### Directions
Below are the entries. Print only the lines starting at the one with "Go to МОЯ БИБЛИОТЕКА" and ending at the one with "has width=645, height=484.", exactly, with no pictures.

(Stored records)
◇ ◇ ◇ ◇ ◇ ◇ ◇

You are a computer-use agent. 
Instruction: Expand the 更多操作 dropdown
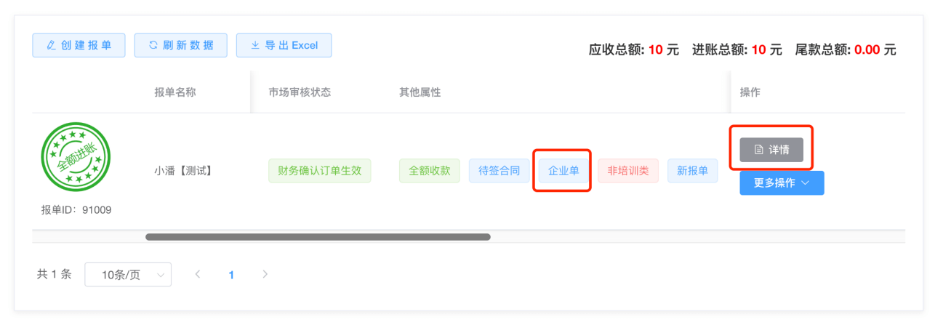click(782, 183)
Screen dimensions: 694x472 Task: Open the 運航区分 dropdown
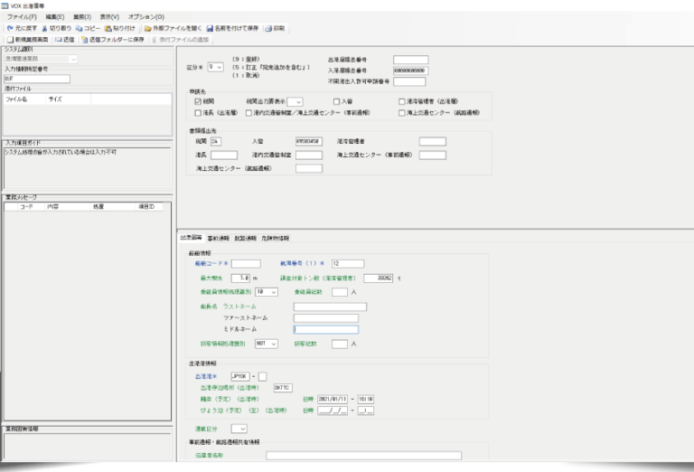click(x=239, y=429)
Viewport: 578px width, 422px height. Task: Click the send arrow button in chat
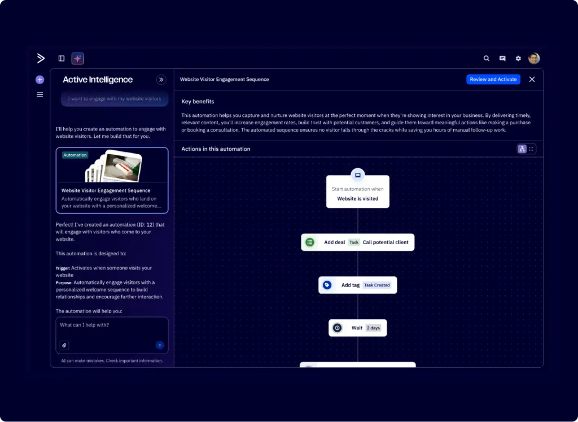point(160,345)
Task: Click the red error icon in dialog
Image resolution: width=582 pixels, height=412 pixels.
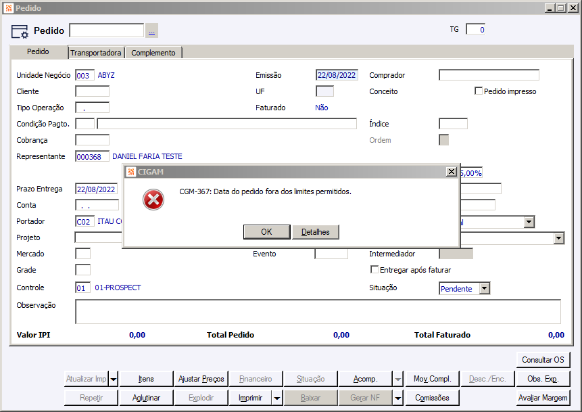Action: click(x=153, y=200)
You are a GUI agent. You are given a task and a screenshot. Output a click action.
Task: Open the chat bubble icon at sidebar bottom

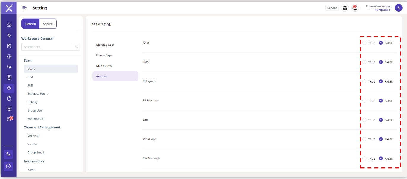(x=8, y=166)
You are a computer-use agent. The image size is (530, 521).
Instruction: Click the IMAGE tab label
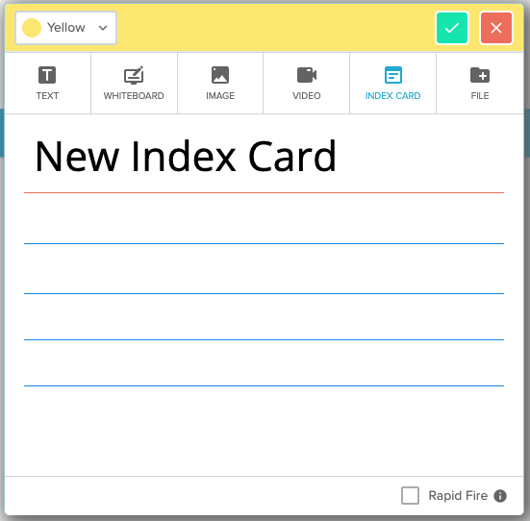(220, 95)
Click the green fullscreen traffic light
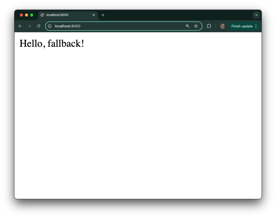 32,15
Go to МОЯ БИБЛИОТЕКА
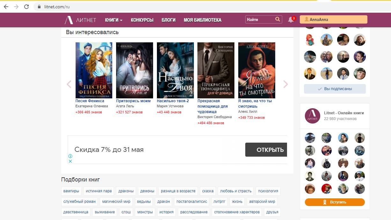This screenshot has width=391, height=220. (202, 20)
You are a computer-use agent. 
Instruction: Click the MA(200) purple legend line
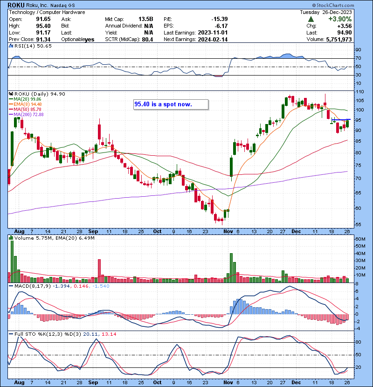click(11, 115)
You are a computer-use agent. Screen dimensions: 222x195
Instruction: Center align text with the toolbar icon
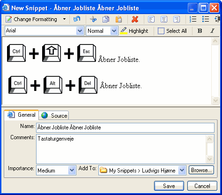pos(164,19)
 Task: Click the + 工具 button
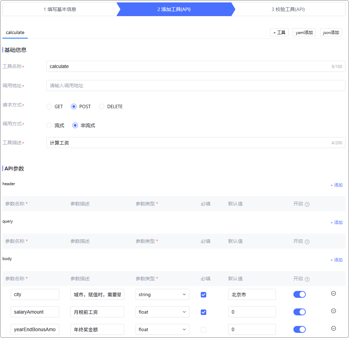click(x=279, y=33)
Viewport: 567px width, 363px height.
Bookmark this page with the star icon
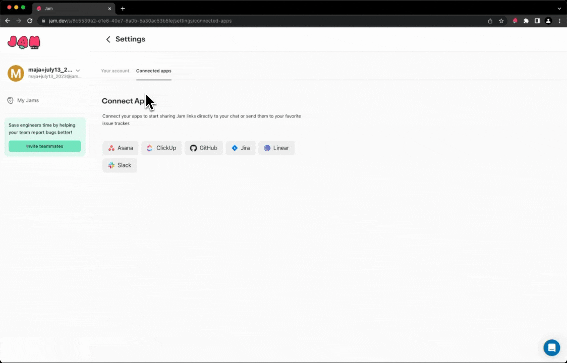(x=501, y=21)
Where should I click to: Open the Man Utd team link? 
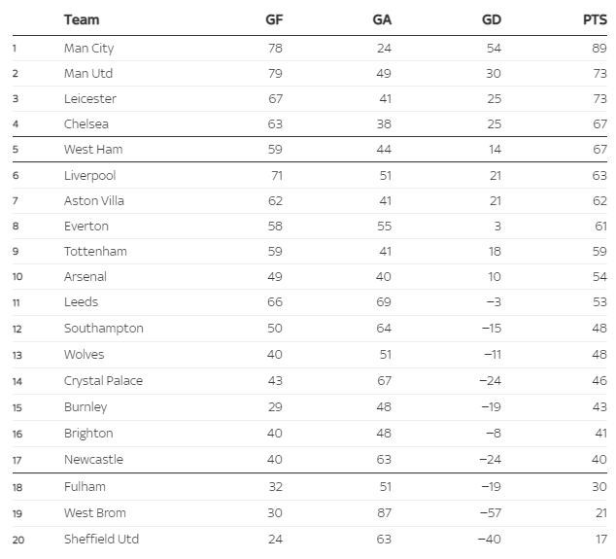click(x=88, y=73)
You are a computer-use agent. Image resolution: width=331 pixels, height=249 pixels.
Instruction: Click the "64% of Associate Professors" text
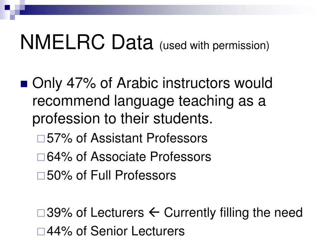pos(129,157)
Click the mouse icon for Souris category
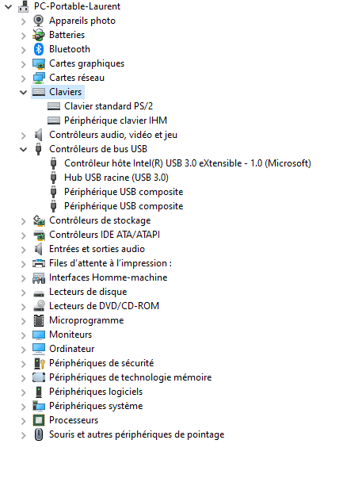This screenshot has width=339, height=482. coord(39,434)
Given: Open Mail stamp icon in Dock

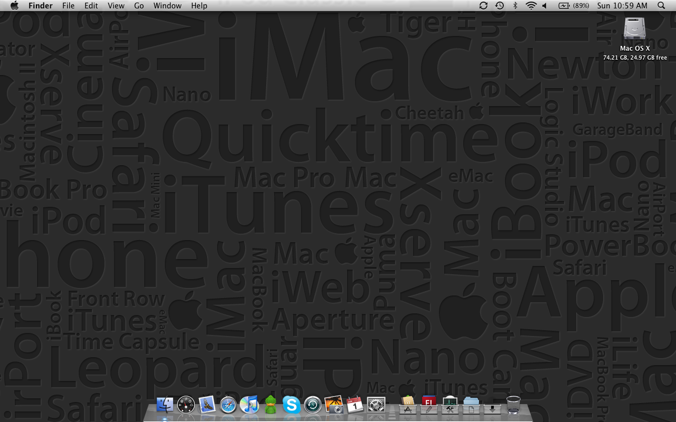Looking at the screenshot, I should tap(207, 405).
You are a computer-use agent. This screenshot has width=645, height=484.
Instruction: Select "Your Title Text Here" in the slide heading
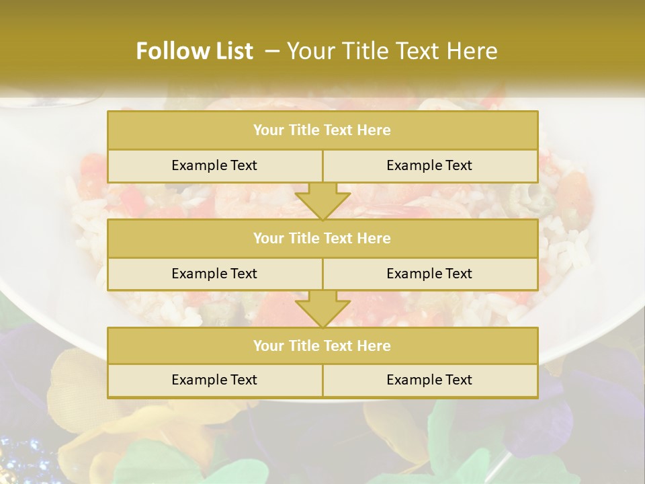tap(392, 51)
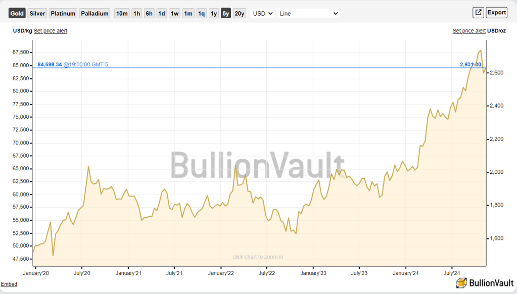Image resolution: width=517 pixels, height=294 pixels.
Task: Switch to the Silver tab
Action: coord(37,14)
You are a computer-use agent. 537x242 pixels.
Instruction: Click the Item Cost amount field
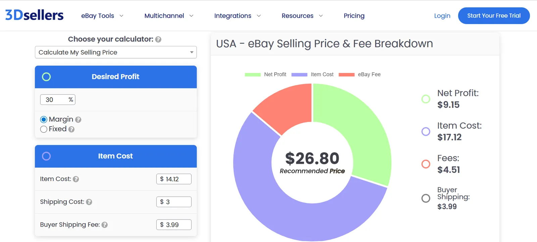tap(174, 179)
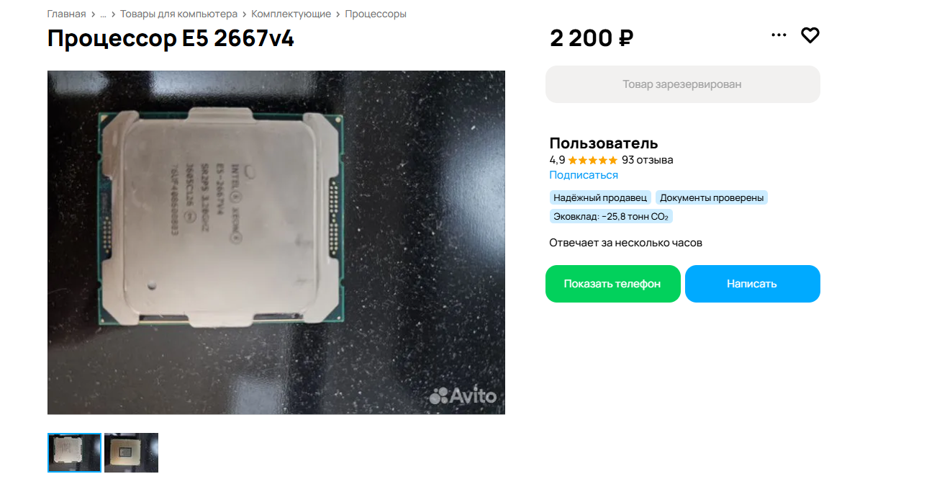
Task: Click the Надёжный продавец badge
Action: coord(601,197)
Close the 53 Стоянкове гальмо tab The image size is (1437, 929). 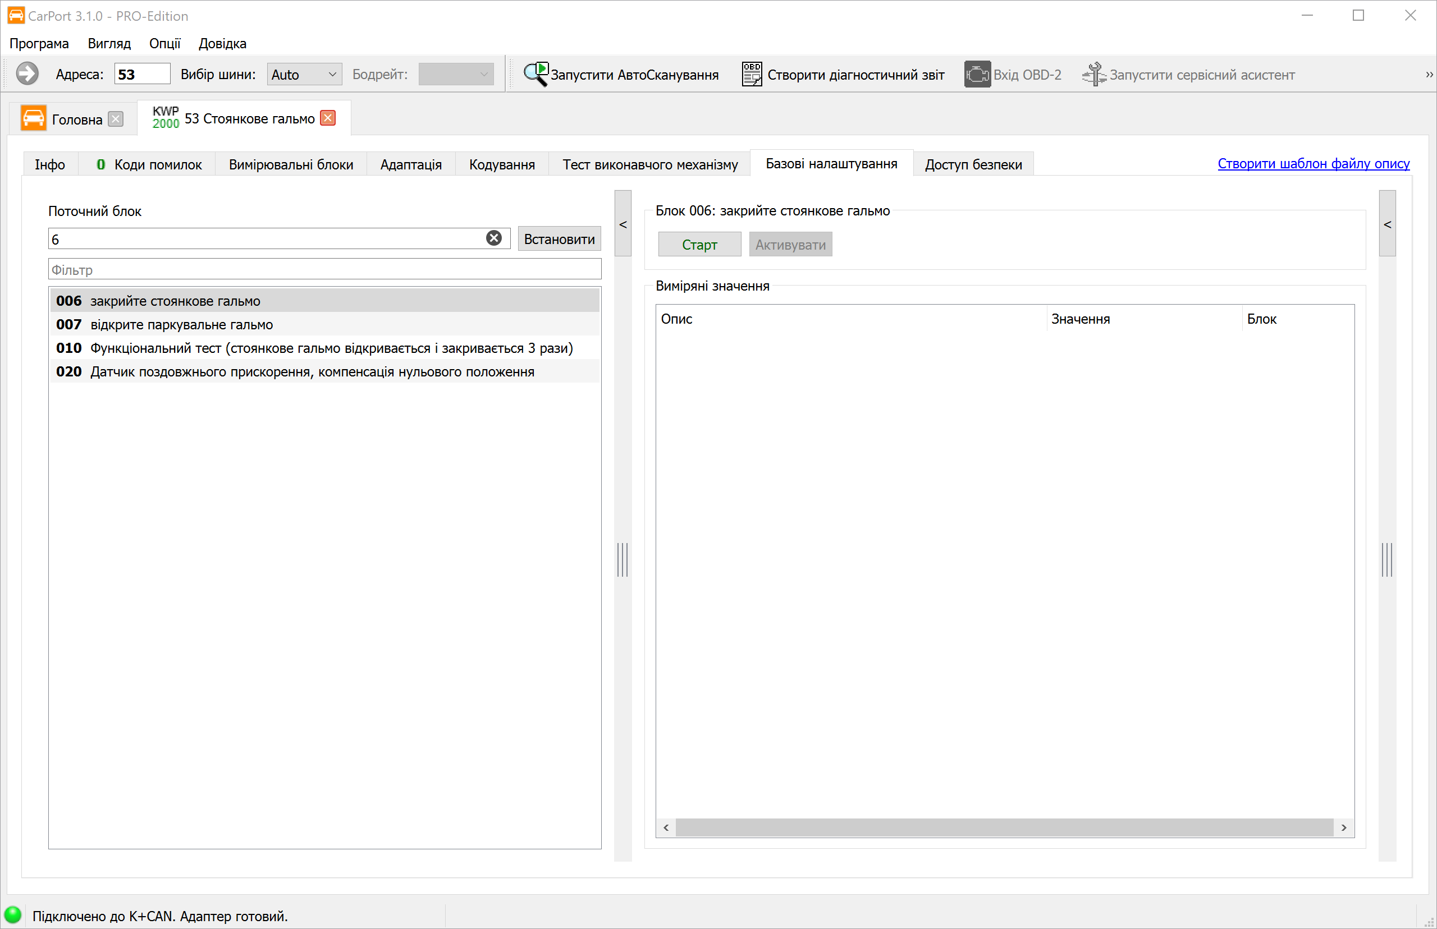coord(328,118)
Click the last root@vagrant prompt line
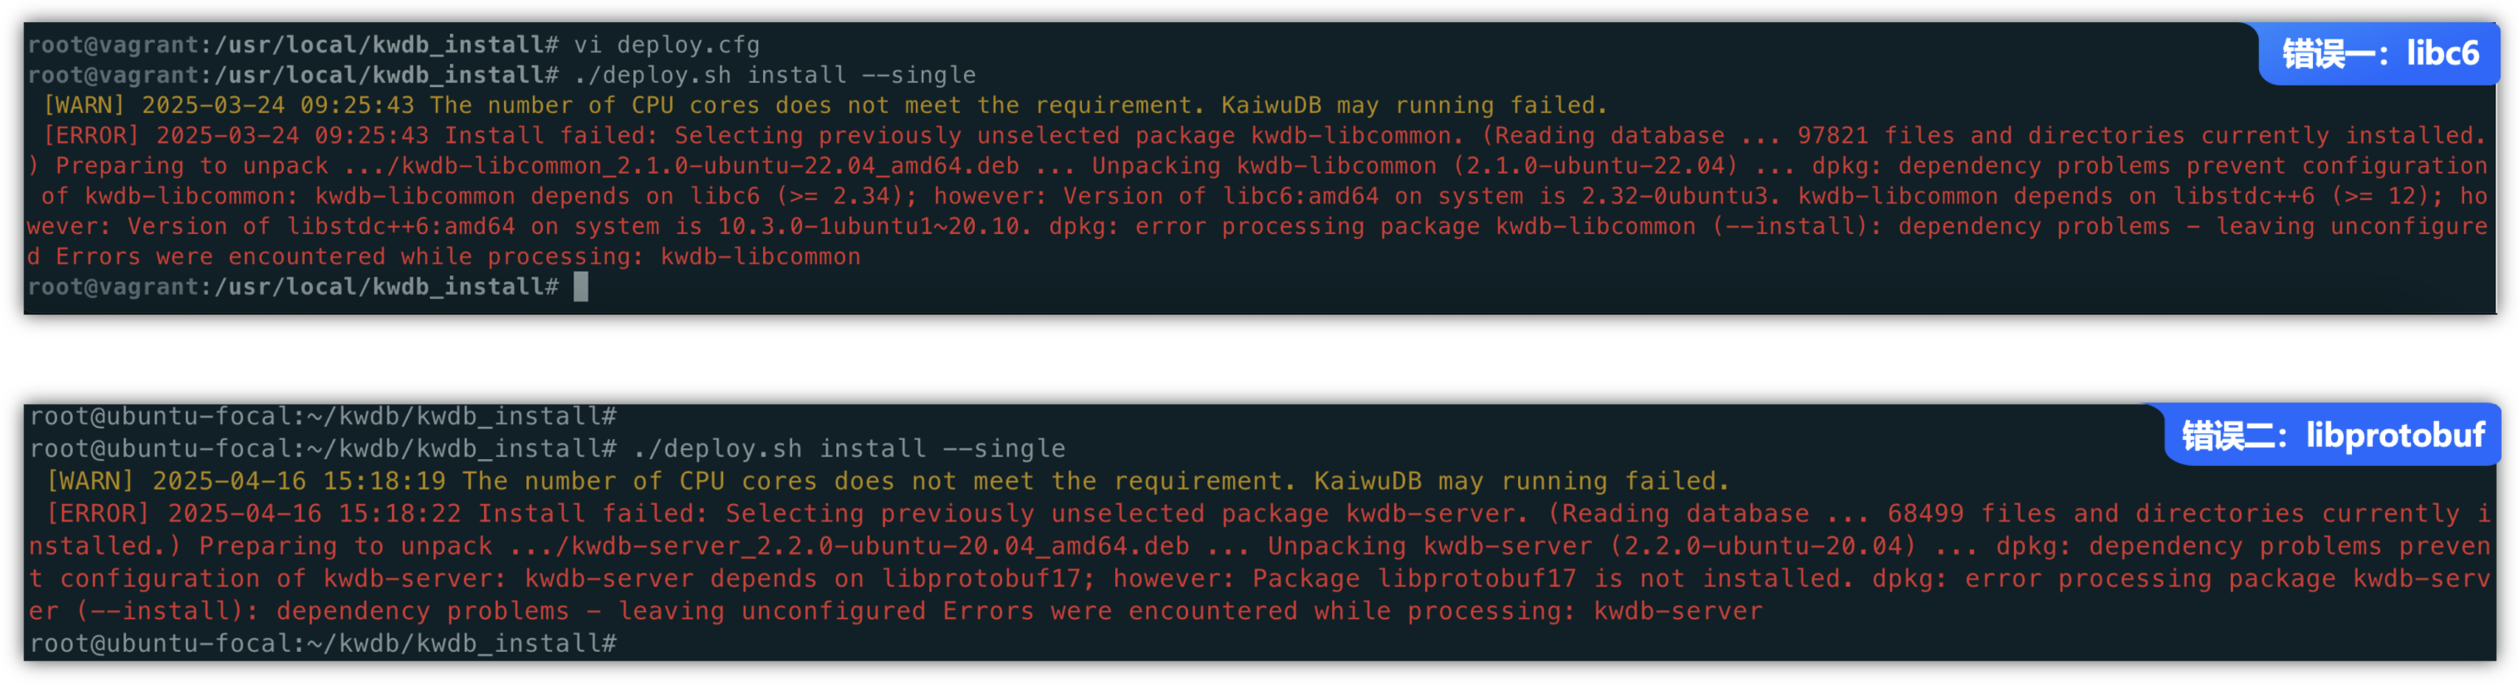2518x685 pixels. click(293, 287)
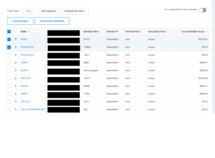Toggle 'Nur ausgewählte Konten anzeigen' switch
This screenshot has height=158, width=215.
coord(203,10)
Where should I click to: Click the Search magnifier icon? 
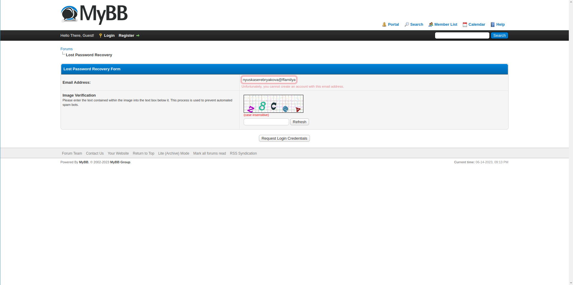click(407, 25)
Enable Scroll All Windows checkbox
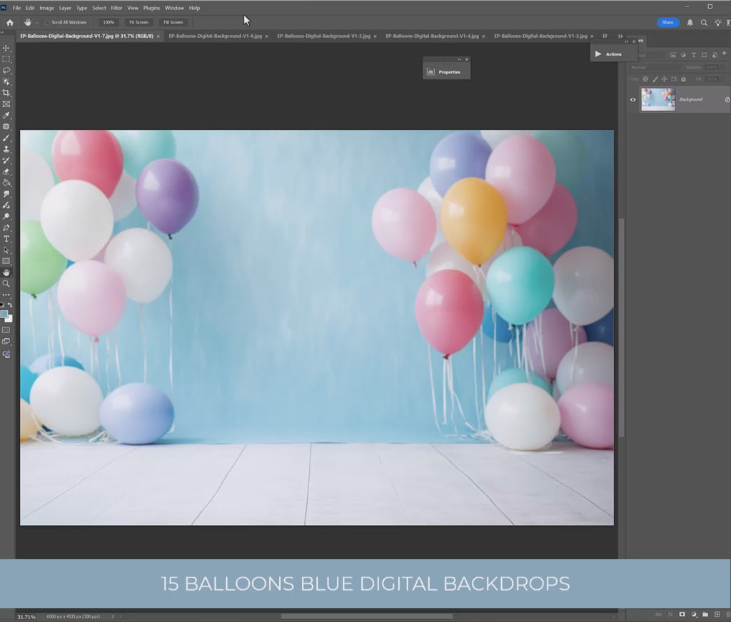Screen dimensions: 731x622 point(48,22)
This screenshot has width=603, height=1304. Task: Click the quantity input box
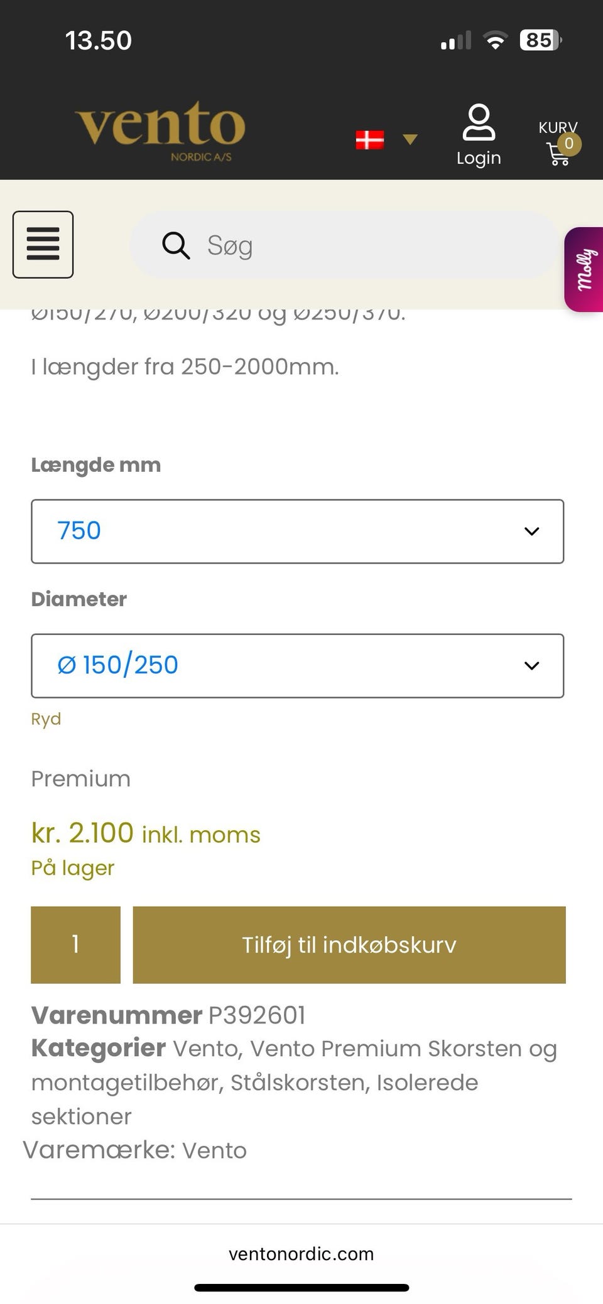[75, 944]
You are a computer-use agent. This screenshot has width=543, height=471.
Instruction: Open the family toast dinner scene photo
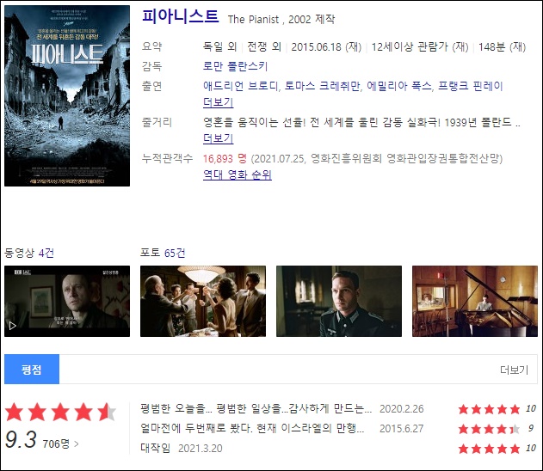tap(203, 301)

◇ ◇ ◇ ◇ ◇ ◇ ◇

### Exercise response
Go to МОЯ БИБЛИОТЕКА
This screenshot has width=391, height=220. (202, 20)
You are a computer-use agent. 
Instruction: Click the MA(200) purple legend line
click(11, 115)
You are a computer-use agent. Screen dimensions: 222x195
Instruction: Center align text with the toolbar icon
pos(164,19)
 Task: Click the + 工具 button
click(x=279, y=33)
Viewport: 567px width, 363px height.
Bookmark this page with the star icon
(x=501, y=21)
Where should I click to: Open the Man Utd team link? 
click(x=88, y=73)
You are a computer-use agent. Image resolution: width=331 pixels, height=249 pixels.
Instruction: Click the "64% of Associate Professors" text
pos(129,157)
Click the mouse icon for Souris category
This screenshot has width=339, height=482. coord(39,434)
Given: Open Mail stamp icon in Dock

Looking at the screenshot, I should tap(207, 405).
You are a computer-use agent. This screenshot has width=645, height=484.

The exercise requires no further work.